- Szczuplinki
- Coordinates: 53°21′N 18°59′E﻿ / ﻿53.350°N 18.983°E
- Country: Poland
- Voivodeship: Kuyavian-Pomeranian
- County: Wąbrzeźno
- Gmina: Książki
- Population: 170

= Szczuplinki, Kuyavian-Pomeranian Voivodeship =

Szczuplinki is a village in the administrative district of Gmina Książki, within Wąbrzeźno County, Kuyavian-Pomeranian Voivodeship, in north-central Poland.

==History==
The first information about Szczuplinki dates back to 1268. It was when Chełmno Land (ziemia chełmińska) was raided by Prussians. Invaders burnt a fortification belonging to Cippel, a liege knight.

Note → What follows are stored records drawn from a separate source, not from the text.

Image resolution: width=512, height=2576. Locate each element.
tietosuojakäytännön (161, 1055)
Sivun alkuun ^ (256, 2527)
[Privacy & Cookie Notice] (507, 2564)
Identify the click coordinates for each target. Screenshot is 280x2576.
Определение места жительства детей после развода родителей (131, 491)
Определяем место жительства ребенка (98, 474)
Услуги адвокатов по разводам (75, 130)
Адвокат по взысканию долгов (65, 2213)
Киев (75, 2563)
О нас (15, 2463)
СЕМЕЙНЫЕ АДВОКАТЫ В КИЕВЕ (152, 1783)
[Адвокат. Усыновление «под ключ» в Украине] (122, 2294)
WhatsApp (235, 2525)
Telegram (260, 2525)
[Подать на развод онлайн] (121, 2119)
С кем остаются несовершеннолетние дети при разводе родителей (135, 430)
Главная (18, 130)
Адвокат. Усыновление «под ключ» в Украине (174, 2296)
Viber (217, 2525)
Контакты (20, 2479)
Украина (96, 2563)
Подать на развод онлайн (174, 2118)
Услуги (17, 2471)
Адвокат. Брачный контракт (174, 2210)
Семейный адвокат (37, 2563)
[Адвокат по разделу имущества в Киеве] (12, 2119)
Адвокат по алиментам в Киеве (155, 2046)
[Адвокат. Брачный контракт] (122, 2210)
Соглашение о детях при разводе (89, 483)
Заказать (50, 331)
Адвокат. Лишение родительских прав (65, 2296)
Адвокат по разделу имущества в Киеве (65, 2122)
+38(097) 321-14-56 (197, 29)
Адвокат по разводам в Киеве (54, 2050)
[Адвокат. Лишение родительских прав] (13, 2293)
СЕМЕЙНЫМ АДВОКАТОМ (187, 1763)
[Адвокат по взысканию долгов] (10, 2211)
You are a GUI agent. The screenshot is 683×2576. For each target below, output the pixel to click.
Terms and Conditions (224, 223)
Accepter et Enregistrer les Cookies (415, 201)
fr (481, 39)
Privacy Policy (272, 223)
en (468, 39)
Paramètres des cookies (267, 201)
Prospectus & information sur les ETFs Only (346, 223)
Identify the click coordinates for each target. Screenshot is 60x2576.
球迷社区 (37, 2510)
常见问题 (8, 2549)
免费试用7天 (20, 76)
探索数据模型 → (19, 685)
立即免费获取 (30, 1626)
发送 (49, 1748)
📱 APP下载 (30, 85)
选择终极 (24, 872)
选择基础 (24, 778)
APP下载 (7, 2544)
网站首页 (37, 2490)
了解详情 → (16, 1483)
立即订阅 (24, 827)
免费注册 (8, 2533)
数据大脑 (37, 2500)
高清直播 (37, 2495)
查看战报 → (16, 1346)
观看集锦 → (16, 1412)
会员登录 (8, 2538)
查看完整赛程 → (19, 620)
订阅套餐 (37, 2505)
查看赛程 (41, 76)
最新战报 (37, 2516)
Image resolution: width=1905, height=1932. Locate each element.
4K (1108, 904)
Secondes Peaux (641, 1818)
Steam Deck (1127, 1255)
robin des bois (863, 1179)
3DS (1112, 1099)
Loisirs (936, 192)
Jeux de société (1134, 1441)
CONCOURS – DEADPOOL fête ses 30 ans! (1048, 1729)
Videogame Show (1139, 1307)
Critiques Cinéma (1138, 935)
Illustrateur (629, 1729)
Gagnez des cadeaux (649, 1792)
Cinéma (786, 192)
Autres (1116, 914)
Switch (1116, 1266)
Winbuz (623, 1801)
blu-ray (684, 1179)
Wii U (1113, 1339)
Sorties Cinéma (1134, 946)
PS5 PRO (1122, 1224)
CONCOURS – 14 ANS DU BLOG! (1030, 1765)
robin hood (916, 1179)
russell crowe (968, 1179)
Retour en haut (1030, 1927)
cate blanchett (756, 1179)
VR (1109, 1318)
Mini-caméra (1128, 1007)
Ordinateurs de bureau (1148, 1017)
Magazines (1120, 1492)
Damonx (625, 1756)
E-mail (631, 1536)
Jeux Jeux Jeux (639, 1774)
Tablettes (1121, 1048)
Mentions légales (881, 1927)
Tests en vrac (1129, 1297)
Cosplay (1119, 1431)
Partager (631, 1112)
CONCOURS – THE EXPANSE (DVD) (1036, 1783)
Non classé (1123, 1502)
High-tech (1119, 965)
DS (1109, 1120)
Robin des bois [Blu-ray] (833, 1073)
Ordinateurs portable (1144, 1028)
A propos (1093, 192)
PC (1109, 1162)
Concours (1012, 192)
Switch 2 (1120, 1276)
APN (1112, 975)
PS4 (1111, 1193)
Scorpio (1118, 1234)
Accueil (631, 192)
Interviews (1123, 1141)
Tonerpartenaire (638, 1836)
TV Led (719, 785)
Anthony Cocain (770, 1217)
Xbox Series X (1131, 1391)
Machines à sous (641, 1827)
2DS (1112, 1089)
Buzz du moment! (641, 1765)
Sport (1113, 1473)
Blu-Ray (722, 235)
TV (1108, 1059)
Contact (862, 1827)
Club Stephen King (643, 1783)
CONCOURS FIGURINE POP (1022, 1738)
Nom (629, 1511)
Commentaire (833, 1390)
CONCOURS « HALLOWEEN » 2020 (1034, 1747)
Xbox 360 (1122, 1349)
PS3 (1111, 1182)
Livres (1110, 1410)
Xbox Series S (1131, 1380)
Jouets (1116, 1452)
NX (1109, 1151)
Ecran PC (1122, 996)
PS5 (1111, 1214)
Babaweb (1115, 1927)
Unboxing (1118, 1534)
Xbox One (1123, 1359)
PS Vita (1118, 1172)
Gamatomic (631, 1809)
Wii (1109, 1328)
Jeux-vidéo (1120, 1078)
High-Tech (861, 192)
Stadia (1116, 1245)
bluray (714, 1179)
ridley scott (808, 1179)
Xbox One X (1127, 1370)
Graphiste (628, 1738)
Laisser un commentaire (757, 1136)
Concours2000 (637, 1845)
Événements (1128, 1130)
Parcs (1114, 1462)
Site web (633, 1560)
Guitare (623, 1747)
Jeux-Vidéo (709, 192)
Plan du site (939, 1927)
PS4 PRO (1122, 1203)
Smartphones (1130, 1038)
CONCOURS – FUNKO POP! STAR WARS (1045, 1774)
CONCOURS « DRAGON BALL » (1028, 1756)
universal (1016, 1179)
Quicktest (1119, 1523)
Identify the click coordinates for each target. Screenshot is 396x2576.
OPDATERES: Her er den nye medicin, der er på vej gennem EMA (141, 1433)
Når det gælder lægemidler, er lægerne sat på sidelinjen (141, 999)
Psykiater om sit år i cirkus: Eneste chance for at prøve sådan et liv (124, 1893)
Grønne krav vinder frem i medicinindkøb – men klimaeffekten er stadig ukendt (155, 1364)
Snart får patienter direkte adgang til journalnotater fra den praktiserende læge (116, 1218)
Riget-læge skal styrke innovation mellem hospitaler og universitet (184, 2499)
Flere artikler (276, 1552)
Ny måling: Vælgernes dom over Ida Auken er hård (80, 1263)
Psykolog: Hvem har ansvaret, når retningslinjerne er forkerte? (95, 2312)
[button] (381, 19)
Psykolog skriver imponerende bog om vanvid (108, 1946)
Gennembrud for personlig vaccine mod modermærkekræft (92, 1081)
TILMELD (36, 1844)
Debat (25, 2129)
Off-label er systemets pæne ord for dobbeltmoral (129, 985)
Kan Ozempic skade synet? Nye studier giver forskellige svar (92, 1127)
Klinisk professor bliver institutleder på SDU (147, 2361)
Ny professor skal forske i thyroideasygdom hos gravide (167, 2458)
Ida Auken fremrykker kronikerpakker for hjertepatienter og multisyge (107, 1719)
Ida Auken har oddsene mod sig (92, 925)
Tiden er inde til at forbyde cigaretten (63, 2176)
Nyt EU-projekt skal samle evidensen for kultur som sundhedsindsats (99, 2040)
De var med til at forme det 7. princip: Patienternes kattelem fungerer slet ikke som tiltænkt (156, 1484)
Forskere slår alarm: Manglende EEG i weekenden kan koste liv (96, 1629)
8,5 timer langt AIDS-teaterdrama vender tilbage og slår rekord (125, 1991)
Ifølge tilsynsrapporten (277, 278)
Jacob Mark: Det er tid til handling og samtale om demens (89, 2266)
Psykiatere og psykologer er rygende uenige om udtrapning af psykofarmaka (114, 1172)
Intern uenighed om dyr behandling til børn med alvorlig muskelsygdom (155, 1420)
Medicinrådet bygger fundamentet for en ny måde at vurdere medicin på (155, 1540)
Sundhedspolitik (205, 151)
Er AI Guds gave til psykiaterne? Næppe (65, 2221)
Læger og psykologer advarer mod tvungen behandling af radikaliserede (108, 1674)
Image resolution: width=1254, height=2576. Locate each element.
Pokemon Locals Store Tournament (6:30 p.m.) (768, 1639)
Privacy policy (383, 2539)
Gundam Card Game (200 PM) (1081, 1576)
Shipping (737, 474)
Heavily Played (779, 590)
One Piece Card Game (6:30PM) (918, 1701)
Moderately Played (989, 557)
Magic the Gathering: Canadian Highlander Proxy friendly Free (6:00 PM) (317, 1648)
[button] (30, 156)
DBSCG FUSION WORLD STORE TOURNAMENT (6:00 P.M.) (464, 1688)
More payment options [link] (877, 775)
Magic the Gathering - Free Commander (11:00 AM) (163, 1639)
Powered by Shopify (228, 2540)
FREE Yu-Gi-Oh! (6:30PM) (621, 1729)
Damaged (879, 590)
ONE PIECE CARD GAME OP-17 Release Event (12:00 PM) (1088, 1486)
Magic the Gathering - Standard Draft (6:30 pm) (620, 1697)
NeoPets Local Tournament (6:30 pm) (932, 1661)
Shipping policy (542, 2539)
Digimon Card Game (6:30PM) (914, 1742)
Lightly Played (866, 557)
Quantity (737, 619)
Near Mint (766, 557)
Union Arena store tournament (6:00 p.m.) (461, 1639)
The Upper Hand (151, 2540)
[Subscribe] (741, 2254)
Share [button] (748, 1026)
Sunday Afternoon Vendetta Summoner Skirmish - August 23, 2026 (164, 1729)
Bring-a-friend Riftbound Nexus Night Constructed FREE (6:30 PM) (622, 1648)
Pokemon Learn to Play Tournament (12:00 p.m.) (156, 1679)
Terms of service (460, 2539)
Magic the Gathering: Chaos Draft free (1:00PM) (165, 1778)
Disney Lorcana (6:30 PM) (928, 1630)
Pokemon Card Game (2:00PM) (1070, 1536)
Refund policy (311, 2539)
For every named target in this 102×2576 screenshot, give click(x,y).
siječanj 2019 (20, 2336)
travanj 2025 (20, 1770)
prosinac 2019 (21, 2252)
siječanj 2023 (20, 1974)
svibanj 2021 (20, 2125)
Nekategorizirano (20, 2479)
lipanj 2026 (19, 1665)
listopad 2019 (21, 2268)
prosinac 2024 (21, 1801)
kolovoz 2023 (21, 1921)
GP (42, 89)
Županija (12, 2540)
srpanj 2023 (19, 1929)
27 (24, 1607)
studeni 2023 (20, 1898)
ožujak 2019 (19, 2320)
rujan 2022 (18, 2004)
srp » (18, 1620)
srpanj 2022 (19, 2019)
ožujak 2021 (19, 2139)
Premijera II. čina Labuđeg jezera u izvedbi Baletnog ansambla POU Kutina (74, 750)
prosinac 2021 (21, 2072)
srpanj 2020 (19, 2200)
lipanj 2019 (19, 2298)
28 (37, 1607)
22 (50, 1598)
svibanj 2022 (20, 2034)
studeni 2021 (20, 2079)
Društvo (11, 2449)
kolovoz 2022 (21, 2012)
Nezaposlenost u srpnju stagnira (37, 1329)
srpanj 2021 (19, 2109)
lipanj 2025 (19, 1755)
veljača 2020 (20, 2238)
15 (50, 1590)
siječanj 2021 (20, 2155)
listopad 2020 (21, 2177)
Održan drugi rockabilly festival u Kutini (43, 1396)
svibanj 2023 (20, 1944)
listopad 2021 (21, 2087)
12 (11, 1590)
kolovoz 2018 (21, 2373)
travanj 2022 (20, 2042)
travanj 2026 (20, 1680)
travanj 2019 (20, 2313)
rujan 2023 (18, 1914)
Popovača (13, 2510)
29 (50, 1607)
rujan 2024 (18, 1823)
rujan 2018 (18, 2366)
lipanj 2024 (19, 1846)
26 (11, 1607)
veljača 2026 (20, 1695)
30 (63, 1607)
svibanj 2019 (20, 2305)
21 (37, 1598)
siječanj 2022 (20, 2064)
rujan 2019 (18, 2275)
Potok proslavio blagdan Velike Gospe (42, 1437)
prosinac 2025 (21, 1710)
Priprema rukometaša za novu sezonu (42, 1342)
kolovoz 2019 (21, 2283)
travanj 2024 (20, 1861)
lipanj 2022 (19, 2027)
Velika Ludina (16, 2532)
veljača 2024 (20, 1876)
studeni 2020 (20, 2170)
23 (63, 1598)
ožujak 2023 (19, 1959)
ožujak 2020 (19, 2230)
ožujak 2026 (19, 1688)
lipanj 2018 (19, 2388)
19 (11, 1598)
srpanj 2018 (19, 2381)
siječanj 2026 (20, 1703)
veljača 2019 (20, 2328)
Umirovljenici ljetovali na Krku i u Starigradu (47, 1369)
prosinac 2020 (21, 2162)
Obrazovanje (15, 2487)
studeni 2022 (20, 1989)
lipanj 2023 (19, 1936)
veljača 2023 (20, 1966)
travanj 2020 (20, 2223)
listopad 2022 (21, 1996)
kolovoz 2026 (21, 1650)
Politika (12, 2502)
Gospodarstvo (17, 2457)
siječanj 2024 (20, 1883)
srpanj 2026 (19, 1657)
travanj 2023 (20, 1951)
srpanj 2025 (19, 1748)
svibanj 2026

Jeroschin, a chronicler, in a document dating from 1335 spells Cippel's name as Zipfil. According to the oldest sources of the Order of the Teutonic Knights, the village Szczuplinki (called Czhippiln) covered about 13 włóka. In a book from 1444, in which damage and losses were written down, the village is called Schippelsdorf. It was owned by Johannes von Czyppelyn (Jan from Szczuplinki). Other information about that settlement dates from 1667, so from a church inspection of the canon Strzesz in a church in Radzyń. It states that the village was the property of Łukasz Trzciński, a country gentleman. During the Swedish invasion of Poland in 1655–1660, the village was completely destroyed. It was owned by Tomasz Czapski in 1776. Its next owner was Jakub Zaleski. Konstancja Małachowska (maiden name Zaleska) granted the estate to farmers who lived there in perpetual lease. The village was sold to the descendants of leaseholders in 1835. Szczuplinki became a part of Poland once again in 1920.